Next-generation sequencing (NGS) library preparation is a core component of precision genomics, but it is commonly constrained by inefficiency, variability, and low throughput of manual protocols. To address these limitations, we developed and systematically evaluated a fully automated NGS workstations and further validated its performance across representative application scenarios. The automated system reduced total processing time from 8 to 10 to 4–6 h. At the same time, it maintained similar performance in pre-library metric, including DNA yield and fragment size, as well as post-capture sequencing metrics (Q30 > 90%, mapping rates > 95%, on-target rates 85–90%). The duplication rate was reduced to 5–8%, compared with 10–15% for manual methods, indicating increased library complexity. Bioinformatic evaluation of inter-species read mapping showed minimal cross-contamination, with a maximum contamination ratio of 0.0003%, indicating effective sample isolation in the automated workflow. High concordance in variant detection was observed between automated and manual workflows.

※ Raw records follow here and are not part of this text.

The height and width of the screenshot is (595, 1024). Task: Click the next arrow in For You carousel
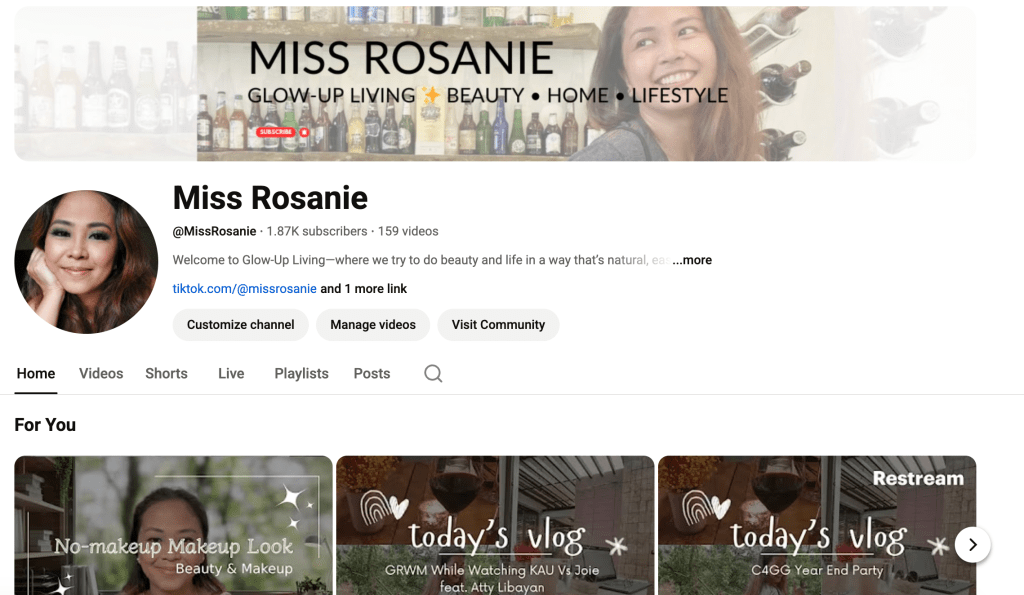point(972,545)
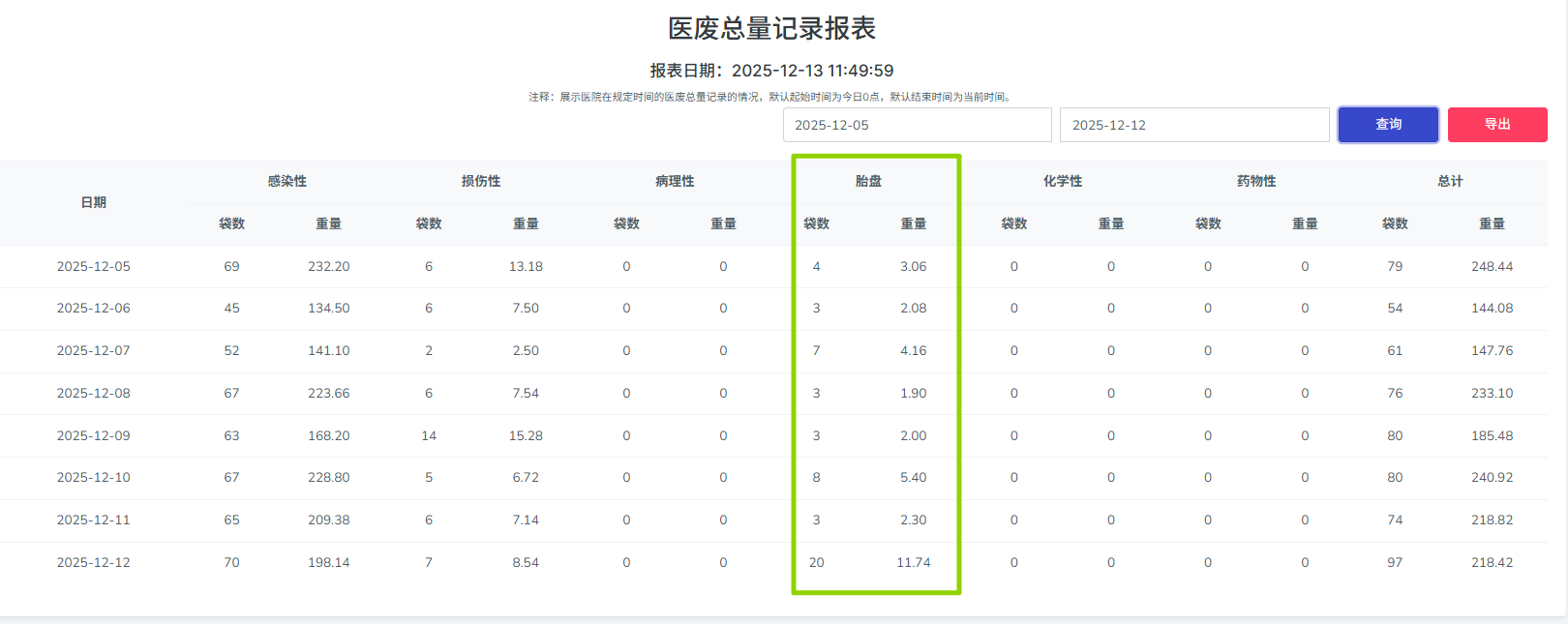Select the 日期 column header
The height and width of the screenshot is (624, 1568).
click(x=94, y=202)
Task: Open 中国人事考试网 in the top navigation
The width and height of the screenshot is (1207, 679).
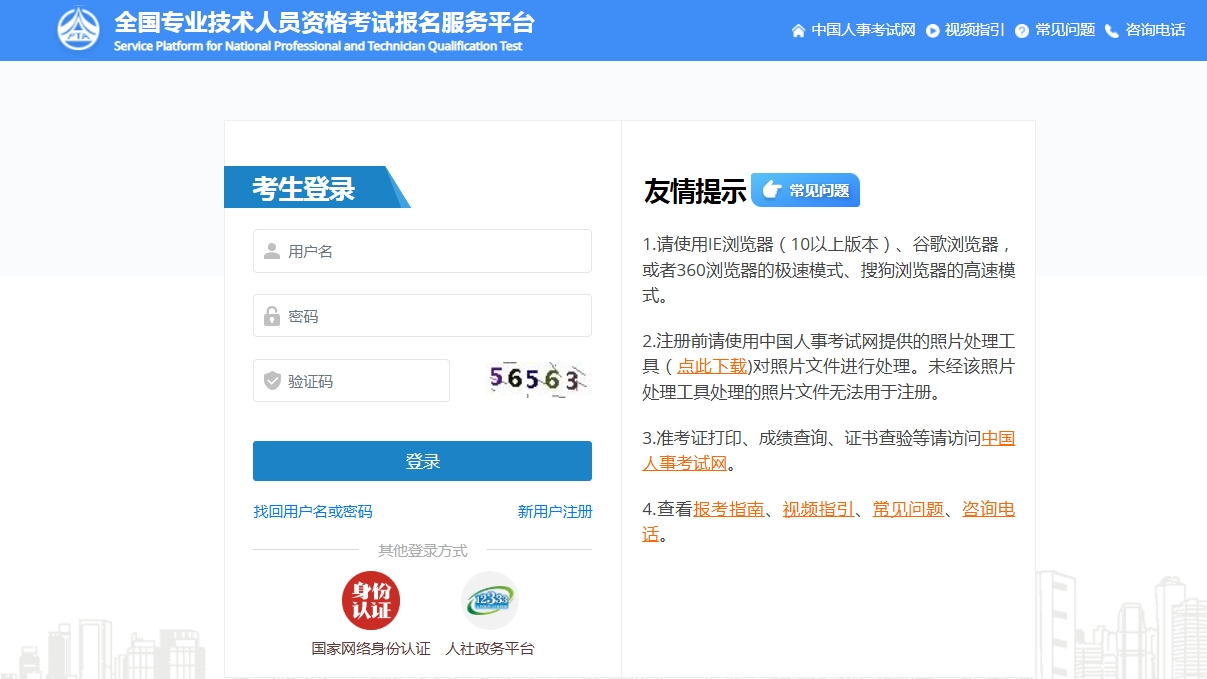Action: (863, 30)
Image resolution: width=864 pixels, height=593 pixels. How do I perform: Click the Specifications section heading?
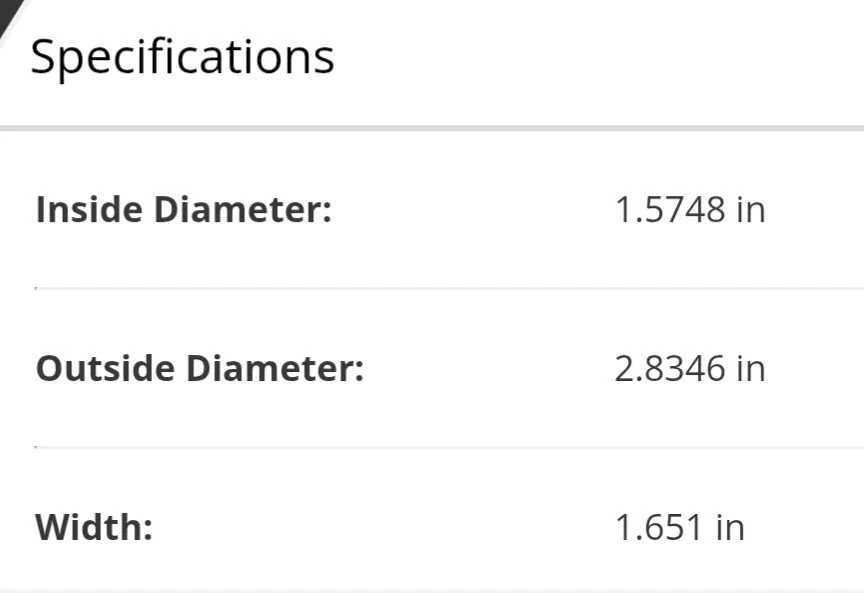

Overall, this automated workstation provides a standardized and reproducible workflow that supports scalable precision genomics applications.

Data availability

The raw sequence data reported in this paper have been deposited in the Genome Sequence Archive21 in National Genomics Data Center22, China National Center for Bioinformation / Beijing Institute of Genomics, Chinese Academy of Sciences (GSA-Human: HRA017097) that are publicly accessible at https://ngdc.cncb.ac.cn/gsa-human.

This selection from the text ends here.